One boundary that has shifted dramatically in the last five years is the boundary between the self.

That’s a broad claim, I know. Let me explain.

The Erosion of Self

As the world leans further into global media, constant connectivity, algorithmic identity, and hyper-consumerism, our sense of self has started to thin out. Cyberpunk stories obsess over the blur between biological existence and computer simulation, and that obsession feels less speculative every year. People are increasingly unsure what it means to simply exist outside of systems, screens, and feedback loops.

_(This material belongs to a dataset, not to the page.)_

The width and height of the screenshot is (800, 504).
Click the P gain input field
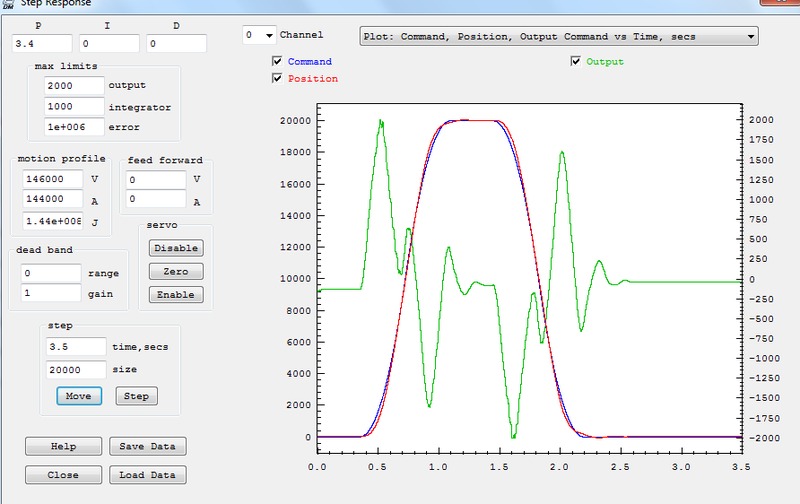point(43,44)
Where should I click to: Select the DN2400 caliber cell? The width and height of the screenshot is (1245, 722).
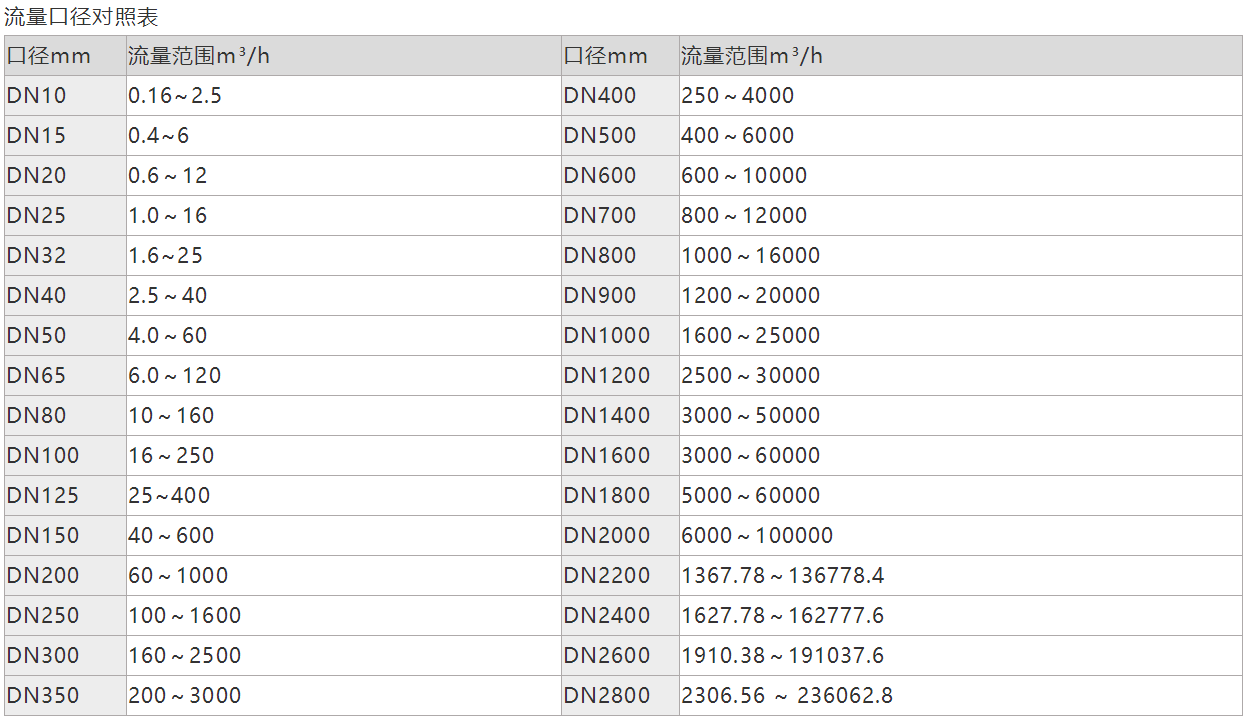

To live. To experience. To be you.

Play “I Gotta Feeling” by the Black Eyed Peas.

Okay—back to it.

The Posthuman Argument

Scholar N. Katherine Hayles describes the posthuman perspective like this: there is no essential difference between biological existence and computer simulation, or between a human being and an intelligent machine. Both are just different media for processing and storing information. If information is the essence, then bodies are merely interchangeable substrates.

That’s the theory.

I disagree.

Why It Matters

I think there is an essential difference.

Humans are not just operating systems with skin. Yes, our bodies rely on brains, and brains process information—but reducing us to that strips something vital away. This perspective leaves no room for spirit, soul, or embodied meaning.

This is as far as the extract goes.